The researchers call Greenfield an example of “activity-based navigation.” In a paper to be presented at the MobileHCI conference in Lisbon, Portugal, next month, the Microsoft team positions Greenfield as an ideal method of navigation in places where maps haven’t been constructed or aren’t accessible. For the paper, computer scientist A.J. Brush and her team conducted a trial in which people had to retrieve an object from a colleague’s parked car in a large garage, using the coworker’s trail data to navigate the way.

“I knew this was possible, but I was wondering when someone would put all the pieces together,” says Jeff Fischbach, a forensic technologist with SecondWave Information Systems, a consulting firm in Chatsworth, CA. Fischbach often serves as an expert witness in criminal trials in which GPS data is used as evidence. He says that trail data from an app like Greenfield could help determine whether a murder suspect is truthfully stating an alibi. “This kind of data is terrific for convicting people and terrific at exonerating people.”

But since such trail data can be retrieved, transmitted to the Internet, and even subpoenaed by the government, this raises the most extreme sort of privacy issues. “How can you control who has access to the data?” Fischbach says. And would employers use it to keep close track of their workers?
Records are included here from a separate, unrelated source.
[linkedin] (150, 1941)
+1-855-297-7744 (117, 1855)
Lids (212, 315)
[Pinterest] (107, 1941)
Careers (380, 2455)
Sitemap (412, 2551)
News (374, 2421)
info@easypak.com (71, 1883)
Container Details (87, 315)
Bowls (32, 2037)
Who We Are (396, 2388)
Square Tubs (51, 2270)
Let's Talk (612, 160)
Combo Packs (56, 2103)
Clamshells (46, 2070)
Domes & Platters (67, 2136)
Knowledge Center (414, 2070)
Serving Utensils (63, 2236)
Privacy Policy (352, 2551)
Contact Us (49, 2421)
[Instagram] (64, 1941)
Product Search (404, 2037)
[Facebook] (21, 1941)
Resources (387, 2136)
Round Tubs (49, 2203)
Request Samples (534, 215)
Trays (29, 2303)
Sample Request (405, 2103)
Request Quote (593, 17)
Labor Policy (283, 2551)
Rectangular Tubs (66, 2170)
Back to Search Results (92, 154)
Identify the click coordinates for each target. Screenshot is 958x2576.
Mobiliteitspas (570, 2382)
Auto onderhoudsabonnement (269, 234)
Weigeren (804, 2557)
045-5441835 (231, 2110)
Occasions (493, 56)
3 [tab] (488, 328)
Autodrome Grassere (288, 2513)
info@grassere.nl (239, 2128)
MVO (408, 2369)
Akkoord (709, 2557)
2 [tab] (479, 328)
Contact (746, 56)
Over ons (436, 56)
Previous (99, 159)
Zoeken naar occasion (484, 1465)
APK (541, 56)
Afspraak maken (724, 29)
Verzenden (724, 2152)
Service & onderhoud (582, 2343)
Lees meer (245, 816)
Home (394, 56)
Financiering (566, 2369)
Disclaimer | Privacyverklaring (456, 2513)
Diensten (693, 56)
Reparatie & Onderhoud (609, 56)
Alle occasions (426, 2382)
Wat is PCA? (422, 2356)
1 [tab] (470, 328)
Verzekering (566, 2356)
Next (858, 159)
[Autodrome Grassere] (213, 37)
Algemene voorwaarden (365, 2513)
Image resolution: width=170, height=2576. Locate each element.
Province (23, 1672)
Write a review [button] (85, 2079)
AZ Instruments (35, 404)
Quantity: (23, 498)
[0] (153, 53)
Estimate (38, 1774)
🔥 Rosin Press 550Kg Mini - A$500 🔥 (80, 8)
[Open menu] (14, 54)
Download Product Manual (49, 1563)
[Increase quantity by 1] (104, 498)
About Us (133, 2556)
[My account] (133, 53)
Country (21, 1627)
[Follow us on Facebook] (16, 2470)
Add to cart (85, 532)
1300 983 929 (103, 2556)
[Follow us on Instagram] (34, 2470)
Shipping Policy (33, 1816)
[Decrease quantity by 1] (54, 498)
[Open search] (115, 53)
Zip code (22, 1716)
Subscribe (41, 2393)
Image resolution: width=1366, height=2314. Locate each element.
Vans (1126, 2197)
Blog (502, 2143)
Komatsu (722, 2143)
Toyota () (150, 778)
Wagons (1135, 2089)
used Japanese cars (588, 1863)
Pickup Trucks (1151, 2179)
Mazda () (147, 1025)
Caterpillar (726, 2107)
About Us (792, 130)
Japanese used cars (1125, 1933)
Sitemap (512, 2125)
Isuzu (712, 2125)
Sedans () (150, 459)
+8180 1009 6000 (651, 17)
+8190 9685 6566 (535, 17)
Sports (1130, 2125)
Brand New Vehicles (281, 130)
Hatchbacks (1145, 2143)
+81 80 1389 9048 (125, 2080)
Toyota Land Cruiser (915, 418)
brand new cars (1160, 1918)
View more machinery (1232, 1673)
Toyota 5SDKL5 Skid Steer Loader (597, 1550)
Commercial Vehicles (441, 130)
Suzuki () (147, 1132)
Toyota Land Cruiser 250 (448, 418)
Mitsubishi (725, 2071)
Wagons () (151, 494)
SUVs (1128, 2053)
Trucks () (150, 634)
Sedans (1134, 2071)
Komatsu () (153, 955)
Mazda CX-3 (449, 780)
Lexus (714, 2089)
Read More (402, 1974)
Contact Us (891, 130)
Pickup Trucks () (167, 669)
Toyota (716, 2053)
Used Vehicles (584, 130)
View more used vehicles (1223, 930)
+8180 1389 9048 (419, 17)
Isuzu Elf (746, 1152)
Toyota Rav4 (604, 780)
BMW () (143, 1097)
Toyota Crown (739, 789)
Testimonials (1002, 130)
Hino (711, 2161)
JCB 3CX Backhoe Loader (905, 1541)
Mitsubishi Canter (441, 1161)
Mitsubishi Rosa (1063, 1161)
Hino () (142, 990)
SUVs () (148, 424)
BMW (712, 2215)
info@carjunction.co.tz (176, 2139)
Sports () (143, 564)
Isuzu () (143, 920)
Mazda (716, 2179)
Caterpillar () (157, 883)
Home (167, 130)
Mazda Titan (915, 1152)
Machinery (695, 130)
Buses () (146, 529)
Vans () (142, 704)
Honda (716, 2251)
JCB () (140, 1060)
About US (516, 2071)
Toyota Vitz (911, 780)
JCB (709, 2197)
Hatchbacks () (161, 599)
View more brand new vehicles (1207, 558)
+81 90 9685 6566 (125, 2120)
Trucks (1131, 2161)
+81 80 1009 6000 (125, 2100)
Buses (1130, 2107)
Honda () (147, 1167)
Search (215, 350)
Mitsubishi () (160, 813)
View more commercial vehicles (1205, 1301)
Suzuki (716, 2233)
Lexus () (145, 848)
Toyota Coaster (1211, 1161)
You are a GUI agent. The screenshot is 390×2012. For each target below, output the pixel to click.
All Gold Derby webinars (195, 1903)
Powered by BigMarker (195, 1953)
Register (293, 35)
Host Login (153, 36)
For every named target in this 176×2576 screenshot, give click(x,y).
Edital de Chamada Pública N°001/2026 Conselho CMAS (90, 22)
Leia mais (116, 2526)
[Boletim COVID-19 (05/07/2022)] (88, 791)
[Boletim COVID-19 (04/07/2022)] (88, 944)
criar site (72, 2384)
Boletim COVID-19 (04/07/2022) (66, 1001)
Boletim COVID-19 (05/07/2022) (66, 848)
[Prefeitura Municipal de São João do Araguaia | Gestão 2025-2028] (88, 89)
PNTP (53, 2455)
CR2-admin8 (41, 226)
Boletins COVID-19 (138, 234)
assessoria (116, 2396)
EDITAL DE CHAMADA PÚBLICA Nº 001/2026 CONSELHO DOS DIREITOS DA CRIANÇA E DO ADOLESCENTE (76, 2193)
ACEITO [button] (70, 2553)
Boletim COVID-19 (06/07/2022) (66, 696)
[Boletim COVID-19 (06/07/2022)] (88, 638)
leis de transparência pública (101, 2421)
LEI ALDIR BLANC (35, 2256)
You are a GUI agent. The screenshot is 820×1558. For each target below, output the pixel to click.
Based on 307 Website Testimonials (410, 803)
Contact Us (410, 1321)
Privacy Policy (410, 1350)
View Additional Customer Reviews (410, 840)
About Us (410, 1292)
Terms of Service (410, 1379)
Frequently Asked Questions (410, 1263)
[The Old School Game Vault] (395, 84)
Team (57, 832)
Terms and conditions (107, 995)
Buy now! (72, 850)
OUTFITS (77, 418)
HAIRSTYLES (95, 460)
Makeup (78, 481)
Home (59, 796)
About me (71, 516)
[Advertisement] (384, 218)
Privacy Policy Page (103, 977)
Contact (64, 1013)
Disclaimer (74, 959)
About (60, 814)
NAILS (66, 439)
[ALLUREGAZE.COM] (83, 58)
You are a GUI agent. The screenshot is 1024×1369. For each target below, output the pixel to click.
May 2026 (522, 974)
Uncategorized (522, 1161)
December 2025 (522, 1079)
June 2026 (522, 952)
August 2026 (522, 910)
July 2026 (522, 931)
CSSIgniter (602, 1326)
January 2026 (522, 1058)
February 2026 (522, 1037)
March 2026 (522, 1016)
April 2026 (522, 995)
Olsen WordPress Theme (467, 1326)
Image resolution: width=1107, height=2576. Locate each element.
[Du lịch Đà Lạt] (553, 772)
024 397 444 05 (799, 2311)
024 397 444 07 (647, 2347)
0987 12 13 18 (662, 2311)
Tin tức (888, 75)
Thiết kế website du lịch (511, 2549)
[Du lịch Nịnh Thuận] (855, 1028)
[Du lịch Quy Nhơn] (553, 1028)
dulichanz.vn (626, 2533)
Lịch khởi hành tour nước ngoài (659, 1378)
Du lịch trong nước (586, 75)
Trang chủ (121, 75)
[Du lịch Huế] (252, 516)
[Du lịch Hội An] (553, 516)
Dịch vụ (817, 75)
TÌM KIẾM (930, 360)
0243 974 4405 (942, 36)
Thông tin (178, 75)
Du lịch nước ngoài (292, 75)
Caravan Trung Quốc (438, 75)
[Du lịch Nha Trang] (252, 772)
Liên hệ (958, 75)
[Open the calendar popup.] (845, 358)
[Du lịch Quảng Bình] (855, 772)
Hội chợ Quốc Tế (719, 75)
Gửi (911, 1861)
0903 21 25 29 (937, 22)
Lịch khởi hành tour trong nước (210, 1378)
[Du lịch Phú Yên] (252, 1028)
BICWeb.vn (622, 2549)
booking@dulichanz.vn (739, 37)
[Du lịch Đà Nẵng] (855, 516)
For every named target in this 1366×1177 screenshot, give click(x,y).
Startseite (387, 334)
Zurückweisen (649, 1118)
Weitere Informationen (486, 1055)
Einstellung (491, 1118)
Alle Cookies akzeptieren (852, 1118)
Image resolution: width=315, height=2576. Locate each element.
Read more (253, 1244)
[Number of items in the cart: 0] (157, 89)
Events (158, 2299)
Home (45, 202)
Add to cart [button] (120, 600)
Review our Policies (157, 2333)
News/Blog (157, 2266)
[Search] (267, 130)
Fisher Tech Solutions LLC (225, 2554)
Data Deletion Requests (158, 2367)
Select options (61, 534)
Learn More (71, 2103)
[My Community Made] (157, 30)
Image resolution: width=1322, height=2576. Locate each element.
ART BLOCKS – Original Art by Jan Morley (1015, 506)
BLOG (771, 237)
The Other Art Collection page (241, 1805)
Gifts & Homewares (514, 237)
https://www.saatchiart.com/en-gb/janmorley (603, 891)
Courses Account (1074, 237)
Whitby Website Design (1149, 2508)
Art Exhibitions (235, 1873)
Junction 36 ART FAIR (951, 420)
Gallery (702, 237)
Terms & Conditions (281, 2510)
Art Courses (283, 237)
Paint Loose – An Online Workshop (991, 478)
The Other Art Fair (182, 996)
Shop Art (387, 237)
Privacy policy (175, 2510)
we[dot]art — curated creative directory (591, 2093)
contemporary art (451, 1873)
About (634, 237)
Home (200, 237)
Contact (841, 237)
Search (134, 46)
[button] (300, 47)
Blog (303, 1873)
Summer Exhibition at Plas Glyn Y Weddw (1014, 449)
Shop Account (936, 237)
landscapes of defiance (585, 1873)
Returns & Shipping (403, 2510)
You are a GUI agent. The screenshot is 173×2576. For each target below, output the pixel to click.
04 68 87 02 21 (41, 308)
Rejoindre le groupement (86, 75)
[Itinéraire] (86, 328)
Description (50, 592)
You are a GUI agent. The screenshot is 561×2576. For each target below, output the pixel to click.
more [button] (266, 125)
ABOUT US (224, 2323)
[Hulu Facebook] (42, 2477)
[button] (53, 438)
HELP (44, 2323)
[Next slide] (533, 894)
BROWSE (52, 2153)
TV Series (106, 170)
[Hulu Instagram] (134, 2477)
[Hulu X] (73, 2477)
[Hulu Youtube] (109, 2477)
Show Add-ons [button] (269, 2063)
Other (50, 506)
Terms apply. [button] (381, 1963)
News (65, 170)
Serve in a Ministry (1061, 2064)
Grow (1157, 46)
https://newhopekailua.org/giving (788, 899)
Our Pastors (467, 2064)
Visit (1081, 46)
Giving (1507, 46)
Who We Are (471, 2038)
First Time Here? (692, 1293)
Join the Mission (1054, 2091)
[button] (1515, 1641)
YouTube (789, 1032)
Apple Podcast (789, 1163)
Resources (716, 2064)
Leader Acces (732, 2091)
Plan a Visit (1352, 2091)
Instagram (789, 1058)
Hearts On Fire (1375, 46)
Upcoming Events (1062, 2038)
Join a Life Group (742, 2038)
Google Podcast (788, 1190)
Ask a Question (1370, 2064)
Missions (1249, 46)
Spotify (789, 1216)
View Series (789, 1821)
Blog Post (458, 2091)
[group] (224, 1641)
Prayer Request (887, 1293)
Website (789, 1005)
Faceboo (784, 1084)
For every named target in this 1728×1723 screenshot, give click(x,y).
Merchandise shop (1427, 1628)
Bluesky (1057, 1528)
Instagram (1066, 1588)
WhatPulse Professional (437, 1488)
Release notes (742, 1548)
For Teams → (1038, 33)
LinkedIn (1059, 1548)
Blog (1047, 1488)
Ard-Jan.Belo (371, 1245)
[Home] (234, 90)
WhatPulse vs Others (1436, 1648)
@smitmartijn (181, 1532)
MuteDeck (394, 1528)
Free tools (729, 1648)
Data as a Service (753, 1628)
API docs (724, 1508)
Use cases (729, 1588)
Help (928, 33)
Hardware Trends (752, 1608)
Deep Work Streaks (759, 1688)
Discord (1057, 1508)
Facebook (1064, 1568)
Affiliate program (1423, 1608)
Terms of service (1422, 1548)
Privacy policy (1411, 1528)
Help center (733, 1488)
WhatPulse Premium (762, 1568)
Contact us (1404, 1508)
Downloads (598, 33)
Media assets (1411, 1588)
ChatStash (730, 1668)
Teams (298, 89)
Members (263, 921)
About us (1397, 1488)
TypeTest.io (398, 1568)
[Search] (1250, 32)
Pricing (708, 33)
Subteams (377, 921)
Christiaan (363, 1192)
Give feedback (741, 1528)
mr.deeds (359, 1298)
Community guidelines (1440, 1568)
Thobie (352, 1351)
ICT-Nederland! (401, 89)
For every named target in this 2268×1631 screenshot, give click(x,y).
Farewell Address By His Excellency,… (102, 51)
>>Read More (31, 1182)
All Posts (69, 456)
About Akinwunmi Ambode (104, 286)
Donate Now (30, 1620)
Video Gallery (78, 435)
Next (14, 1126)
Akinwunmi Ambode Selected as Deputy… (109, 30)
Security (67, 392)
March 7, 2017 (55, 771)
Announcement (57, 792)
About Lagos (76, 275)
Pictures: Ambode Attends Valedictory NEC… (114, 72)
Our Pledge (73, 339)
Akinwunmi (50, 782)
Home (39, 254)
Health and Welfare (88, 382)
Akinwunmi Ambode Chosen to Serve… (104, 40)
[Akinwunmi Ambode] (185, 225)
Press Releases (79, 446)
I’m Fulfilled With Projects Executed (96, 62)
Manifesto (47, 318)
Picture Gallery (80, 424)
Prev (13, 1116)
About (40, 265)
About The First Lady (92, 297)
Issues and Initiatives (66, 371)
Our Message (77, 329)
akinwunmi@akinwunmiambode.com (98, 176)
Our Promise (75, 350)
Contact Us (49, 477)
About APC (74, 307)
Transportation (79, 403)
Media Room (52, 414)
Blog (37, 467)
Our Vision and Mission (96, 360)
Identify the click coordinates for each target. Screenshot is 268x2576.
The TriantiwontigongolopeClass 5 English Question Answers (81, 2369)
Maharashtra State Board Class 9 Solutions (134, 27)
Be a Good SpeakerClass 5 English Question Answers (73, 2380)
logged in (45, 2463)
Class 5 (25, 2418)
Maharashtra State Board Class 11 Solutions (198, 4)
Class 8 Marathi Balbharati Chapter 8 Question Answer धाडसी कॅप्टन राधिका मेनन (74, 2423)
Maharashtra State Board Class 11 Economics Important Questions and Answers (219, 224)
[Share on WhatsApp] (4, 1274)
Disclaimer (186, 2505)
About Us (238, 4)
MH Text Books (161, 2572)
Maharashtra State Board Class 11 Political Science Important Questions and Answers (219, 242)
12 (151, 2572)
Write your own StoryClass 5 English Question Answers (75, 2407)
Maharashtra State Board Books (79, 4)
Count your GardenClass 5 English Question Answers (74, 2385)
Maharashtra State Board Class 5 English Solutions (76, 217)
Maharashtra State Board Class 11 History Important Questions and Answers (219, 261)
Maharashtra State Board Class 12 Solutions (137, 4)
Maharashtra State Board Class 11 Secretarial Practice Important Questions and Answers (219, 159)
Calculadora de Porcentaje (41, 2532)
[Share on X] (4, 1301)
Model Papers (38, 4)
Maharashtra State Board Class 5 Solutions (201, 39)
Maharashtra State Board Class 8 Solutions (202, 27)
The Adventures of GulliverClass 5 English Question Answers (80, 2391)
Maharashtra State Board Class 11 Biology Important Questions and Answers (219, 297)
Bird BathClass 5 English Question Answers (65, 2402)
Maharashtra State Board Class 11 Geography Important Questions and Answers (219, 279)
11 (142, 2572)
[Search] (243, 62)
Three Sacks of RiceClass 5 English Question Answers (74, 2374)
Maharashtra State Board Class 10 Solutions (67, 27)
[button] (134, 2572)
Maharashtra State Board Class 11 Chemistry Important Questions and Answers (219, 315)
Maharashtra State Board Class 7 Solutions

The potential applications are numerous. Greenfield could be used for new kinds of urban street games, to recover lost items, to find friends at a stadium, or to rescue hikers and mountain climbers. The researchers cite a 2002 book, Inner Navigation, by engineer Erik Jonnson, who argues that everyone struggles with creating “cognitive maps.” Even those who have an excellent sense of direction can be tricked by their own recall, sometimes remembering landscapes in precisely opposite layouts. “I think people have an inner compass,” Jonnson says, “and when it goes wrong, the most amazing things happen.”

In their test at two different parking garages–one with GPS signals and one without–the Microsoft team started subjects in an adjacent office building and handed each of them a piece of paper listing the color, make, model, and license plate number of a colleague’s car. (This kind of problem was familiar to most of the study’s participants; one said that losing track of a car in a garage is “catastrophic.”) The subjects were given a Menlo device running Greenfield, which had recorded an activity trail, for use in retracing the way back. In some cases, the trail data was enhanced by photographs taken along the route.

Every participant in the study found every car, at least eventually. But since several configurations of bread-crumb data were tested, there was wide variation in how long it took each subject, depending on what kind of information was displayed. Even when they were told what garage floor and quadrant the car was on, subjects often forgot and had to rely on the device for direction.